● DIRECTION 1:
Identify every distinct comparative adjective or adverb (forms such as "-er" words) that appears in the display panel excerpt.
● DIRECTION 2:
Condense the paragraph of the display panel excerpt that opens with "The reason for this is given below" into a short bulleted list that keeps its main facts.

● SOURCE EXTRACT:
------------------------------------

As shown in FIG. 11, it is desirable to provide a connector part
closer to the main discharge gap Dgap, when the luminance of the
corresponding phosphor layer is relatively high (cell B in this
example). Meanwhile, it is desirable to provide a connector part
farther from the main discharge gap Dgap, when the luminance of the
corresponding phosphor layer is relatively low (cell A and cell C
in this example).
The reason for this is given below. In the cell which is wider in
the x direction (cell C), the capacitance of the display electrode
4 (5) near the main discharge gap Dgap which is necessary for
starting the discharge is larger than in the cell which is narrower
in the x direction (cells A and B). This being so, if the connector
part is located farther from the main discharge gap Dgap, this
capacitance can be reduced when compared with the case where the
connector part is located nearer the main discharge gap Dgap. In
addition, a larger amount of visible light can be obtained at the
start of the discharge.

------------------------------------

Entries pointing to words and elements

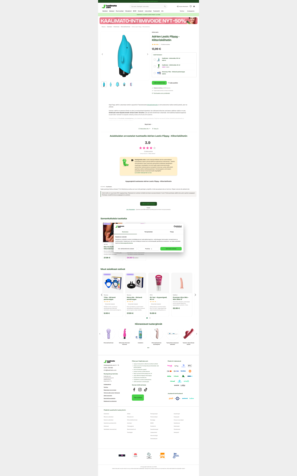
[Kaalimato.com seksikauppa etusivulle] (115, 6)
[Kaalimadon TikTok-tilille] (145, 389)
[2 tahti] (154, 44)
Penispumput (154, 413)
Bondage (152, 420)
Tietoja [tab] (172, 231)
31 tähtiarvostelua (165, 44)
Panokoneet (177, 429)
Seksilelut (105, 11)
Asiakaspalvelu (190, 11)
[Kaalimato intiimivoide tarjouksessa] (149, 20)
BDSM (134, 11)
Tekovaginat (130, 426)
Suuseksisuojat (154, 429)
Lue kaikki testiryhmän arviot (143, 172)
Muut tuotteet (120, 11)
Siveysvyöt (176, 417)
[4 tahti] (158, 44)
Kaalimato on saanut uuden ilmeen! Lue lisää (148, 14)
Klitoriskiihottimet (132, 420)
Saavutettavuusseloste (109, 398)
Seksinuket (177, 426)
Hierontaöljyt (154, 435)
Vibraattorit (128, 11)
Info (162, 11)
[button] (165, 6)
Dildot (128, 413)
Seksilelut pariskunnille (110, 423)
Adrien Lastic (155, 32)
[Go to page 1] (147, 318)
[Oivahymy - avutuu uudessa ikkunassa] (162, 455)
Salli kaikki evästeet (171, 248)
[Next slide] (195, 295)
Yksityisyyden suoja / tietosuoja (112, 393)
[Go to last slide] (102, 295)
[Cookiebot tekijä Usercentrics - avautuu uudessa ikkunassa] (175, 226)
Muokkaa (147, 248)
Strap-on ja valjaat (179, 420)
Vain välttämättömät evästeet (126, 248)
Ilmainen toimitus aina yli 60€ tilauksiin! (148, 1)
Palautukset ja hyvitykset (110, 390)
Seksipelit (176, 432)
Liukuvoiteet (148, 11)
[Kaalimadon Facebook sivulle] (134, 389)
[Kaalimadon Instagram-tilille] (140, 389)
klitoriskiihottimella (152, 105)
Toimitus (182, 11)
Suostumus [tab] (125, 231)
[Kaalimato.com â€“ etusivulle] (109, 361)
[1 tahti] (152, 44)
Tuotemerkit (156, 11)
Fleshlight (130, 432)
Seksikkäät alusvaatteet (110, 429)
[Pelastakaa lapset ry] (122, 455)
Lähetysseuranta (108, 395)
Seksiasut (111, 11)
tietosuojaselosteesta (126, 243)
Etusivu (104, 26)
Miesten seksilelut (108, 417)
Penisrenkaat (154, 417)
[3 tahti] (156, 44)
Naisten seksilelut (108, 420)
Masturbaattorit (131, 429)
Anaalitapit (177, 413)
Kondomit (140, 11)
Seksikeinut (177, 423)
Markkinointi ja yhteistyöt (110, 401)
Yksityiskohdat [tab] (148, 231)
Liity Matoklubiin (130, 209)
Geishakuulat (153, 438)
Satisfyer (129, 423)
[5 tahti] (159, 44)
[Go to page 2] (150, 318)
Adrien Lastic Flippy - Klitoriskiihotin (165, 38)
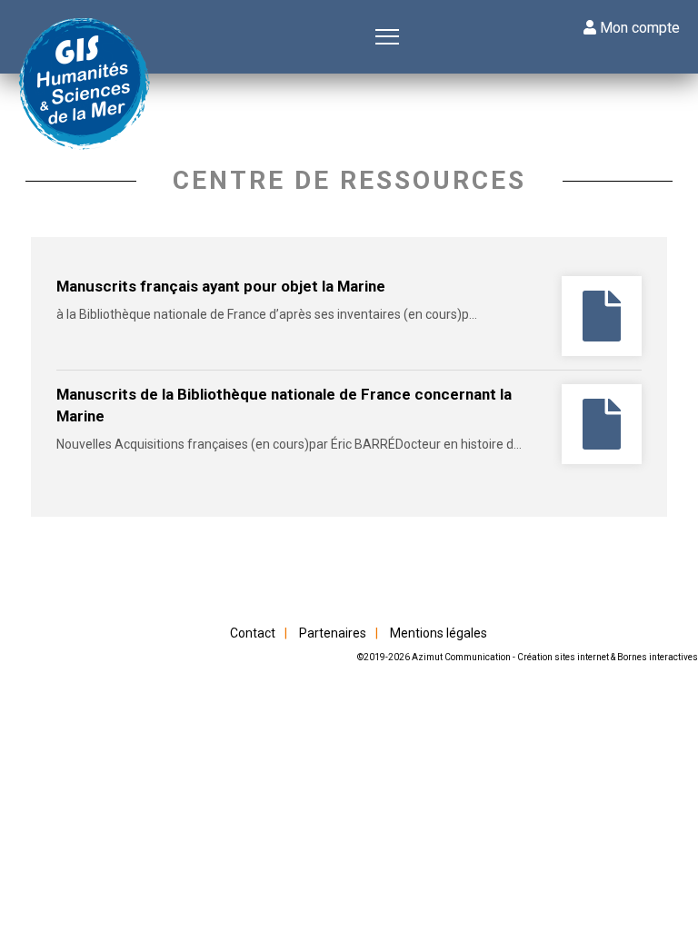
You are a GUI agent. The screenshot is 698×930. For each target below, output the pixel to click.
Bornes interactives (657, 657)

------------------------------------

● RIGHT ANSWER 1:
closer, farther, wider, larger, narrower, nearer

● RIGHT ANSWER 2:
- The cell that is wider in the x direction (cell C) has a larger display electrode 4 (5) capacitance near the main discharge gap Dgap, which is needed to start the discharge, than the narrower ones (A and B).
- Placing the connector part farther from Dgap reduces this capacitance compared with placing it nearer.
- It also yields more visible light at the start of the discharge.